In this first poem, 6.149, the inscription ‘speaks’ when the passer-by reads it aloud, but speaks in the persona of the dedicated object, and what does a bronze cockerel know about anything? Including that it is a bronze cockerel? A statue cannot bend to see the inscription on its own base, and it's not as though cockerels are great readers to begin with.
'The Tyndarids' are Castor and Pollux, twin sons of Leda, the wife of King Tyndareus of Sparta, and brothers to Helen of Troy. Pollux was a famous boxer, so the victory being celebrated by Euaenetus son of Phaedrus is surely meant to be in a boxing-match. Strictly speaking only Castor is a Tyndarid; Pollux’s father was Zeus, making the boys only half-brothers despite being twins. Improbable in normal circumstances, but when gods get involved, all bets are off.
6.149 (on YouTube)
CALLIMACHUS
The man who set me here, Euaenetus,
Assures us (for I cannot tell myself)
That I am hung here for a victory,
His own, and I a cockerel made of brass,
And dedicated to the Tyndarids.
I trust the son of Phaedrus, he in turn
Being the offspring of Philoxenus.
The second poem, 6.150, is written as if to be inscribed on the base of a votive statue of a young woman in a sanctuary of Io/Isis. Callimachus asserts identity between the goddesses through a patronym that he probably invented for this poem, ‘Inachian’ (Inakhios). Inachus was the mythical founder and first king of Argos; his many children included Io, the city's first priestess of Hera. Io was said to have spent time in Egypt and introduced the cult of Isis, and was occasionally identified with her. Both goddesses were depicted as horned, Io because Zeus had turned her into a cow when Hera got jealous of him sleeping with her. Greek mythology's list of reasons not to sleep with Zeus is never-ending.
6.150 (on YouTube)
THE SAME
Inachus’ Isis — in her shrine she stands.
Daughter of Thales, Aeschylis fulfils
The promise of her mother, Eirene.
In myth, both Io and Isis were well-travelled, and Callimachus does not specify a notional location for the sanctuary in which Aeschylis' statue has been placed. The poem invites us to take a guess, if we want. A cult of Io at Argos is not firmly attested, but that is not to say there was none; there is better evidence for her worship at Antioch. But it is Isis who is named, not Io. Callimachus’ own Alexandria had a temple of Isis on the royal island (now sunken) of Antirhodos, and of course there were plenty of others across Egypt.

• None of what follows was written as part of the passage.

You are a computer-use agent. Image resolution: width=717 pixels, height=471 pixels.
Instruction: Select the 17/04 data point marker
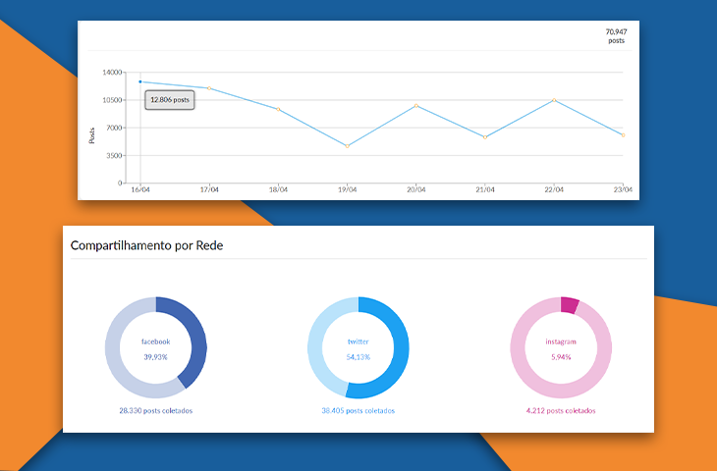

Isis was worshipped as the loving and determined mother who revived Horus, and surviving spells show that people often appealed to her to protect their own children from disease, or to ensure safe childbirth. The scenario conjured by Callimachus’ fictive inscription, and by the imaginary statue it accompanied, is that Eirene had promised the statue to Isis as payment if she kept Aeschylis safe through one or other of these dangers. Now she gratefully fulfils her vow.